Patients and specimens
This study was carried out in accordance to the principles of the Declaration of Helsinki and approved by the Medical Ethics Committee in Ningbo University Medical College. All clinical HCC tissues and matched adjacent normal tissues were obtained from Yinzhou Hospital between 2015 and 2017. Written informed consent was obtained from all the participants prior to enrollment. All patients recruited in this study were diagnosed with HCC based on histopathological evaluation, and were not received any chemotherapy or radiotherapy before surgical operation. All collected tissues were immediately stored at liquid nitrogen until further analysis. TNM staging of HCC samples were performed according to 7th edition AJCC/UICC TNM staging systems. Clinicopathological characteristics analyses of all the specimens were provided in Tables 1.
Cell lines and culture
The human HCC cell lines (7721 and Huh7) were obtained from Chinese Academy of Sciences, the normal hepatocyte cell line (L02) was presented by Department of General Surgery of Changhai Hospital. Cells were cultured in Dulbecco’s modified Eagle’s medium (Gibco) containing 10% fetal bovine serum (Gibco) in a humidified atmosphere of 5% CO2 at 37 °C. The nutrient-deficient induction was established by Earle’s Balanced Salt Solution (EBSS. Gibco).
RNA extraction and quantitative real-time PCR (qRT-PCR)
Total RNA was extracted from tissue and cell samples using Trizol reagent (Invitrogen) according to the manufacturer’s protocol. Reverse transcription was performed using PrimeScript RT Reagent Kit (TaKaRa). The diluted cDNAs were amplified using SYBR Premix Ex Taq (TaKaRa). Three independent biological replicates were set at least for the cell experiments. β-actin was used as a loading control. The sequences of the primers were listed in supplemental Table S1.
Western blot analysis
Total cell lysates were subjected to 10% SDS-PAGE and the proteins were transferred to nitrocellulose filter membranes, followed by blocking for 1 hour in 5% non-fat dry milk. The membranes were incubated with primary antibodies (LC3, 1:1000 dilutions, ab51520 from Abcam. BECN1, 1:1000 dilutions, ab62557 from Abcam. HIF-1α, 1:500 dilutions, BM4083 from Boster. P-mTOR and mTOR, 1:1000 dilutions, ab32028 and ab2732 from Abcam. β-actin, 1:2000 dilutions, BM0627 from Boster) at 4 °C overnight, and then with secondary antibodies (HRP-conjugated anti-mouse and anti-rabbit secondary antibodies, 1:5000 dilutions, BA1051 and BM2006 from Boster) at room temperature for 1 hours. Proteins were visualized by ECL Plus Western Blotting Substrate (Thermo Scientific) on ChemiDoc MP system (Bio-Rad). β-actin was used as a gel loading control.
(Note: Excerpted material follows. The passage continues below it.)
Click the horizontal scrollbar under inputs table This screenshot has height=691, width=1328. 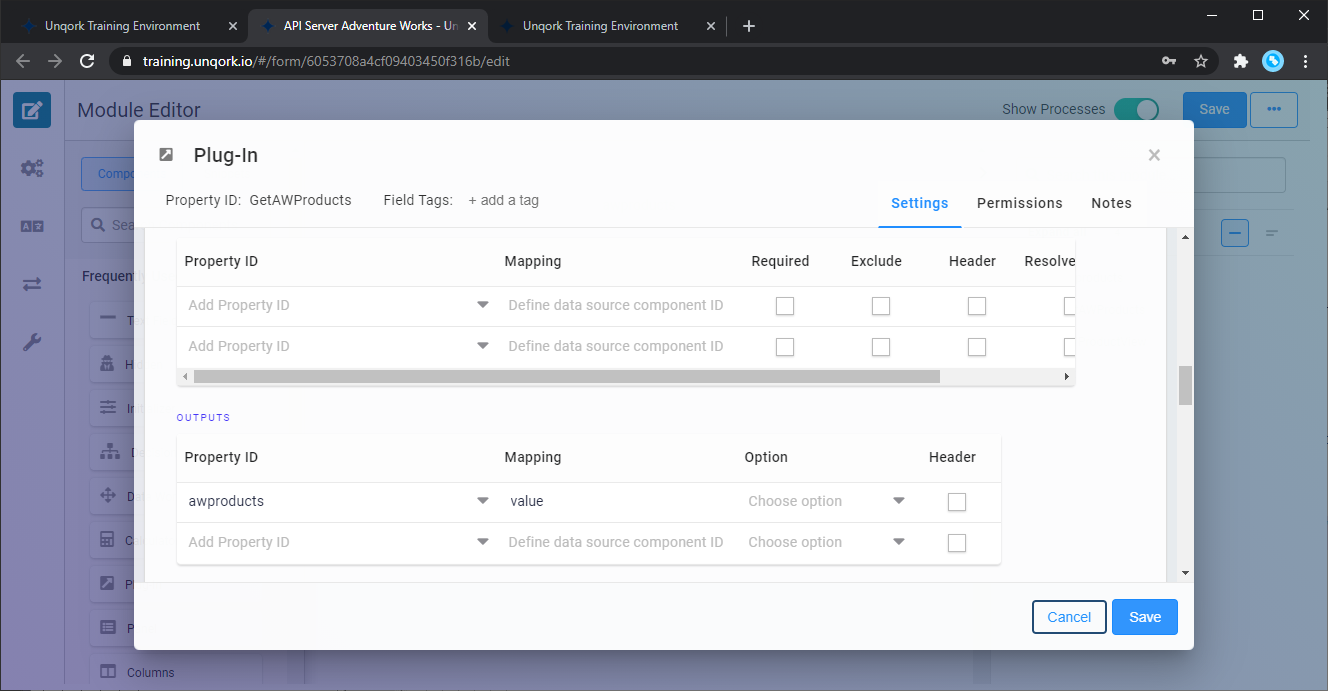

Small interfering RNA (siRNA) and transient transfection
SiRNA targeting HIF1A-AS1 (5’-GUCAAUUGGUUGAUCACCCG-3’, si-HIF1A-AS1) and scrambled control (5’-UUCUCCGAACGUGUCACGUTT-3’, si-NC) were designed and synthesized by Shanghai GenePharma company. When the confluence of cells reached to 70%–80%, siRNAs were transfected at a final concentration of 100 nmol/L with Lipofectamine 2000 (Invitrogen) according to the manufacturer’s protocol. The non-off target effects were confirmed by an additional siRNA targeted GAPDH (supplemental Figure S1). Knockdown efficiency of the siRNA was determined by qRT-PCR.
Cell viability analysis
The HCC cells vitality were identified by Cell Counting Kit‐8 assay (CCK-8. Beyotime). Briefly, HCC cells were seeded in a 96-well plate (6 wells per group) and incubated overnight, followed by siRNA transfection and nutrient-deficient induction for 24 h. After adding 10 μL CCK‐8 solution, the relative growth vitality was detected on a microplate reader (BioTek) according to the manual.
Cell apoptosis analysis
The cell apoptosis was determined using Annexin V-fluorescein isothiocyanate (FITC)/propidium iodide (PI) double staining (BD Biosciences). After treatment for 48 h, cells were harvested and resuspended in 200 μL Annexin-binding buffer. Then, the cells were incubated with 10 μL Annexin V-FITC and 5 μL PI for 30 min in the dark. The stained cells were examined by a FACScan flow cytometer (BD Biosciences).
The statistical analysis was carried out by SPSS 22.0 software. The qualitative data was analyzed by Chi-Square test or Fisher’s exact test when necessary. The quantitative data were expressed as the means ± standard deviations, and analyzed by t-test for 2 groups, and one-way ANOVA test for multiple groups. The survival curves were analyzed by Kaplan-Meier test. A P value less than 0.05 was considered statistically significant.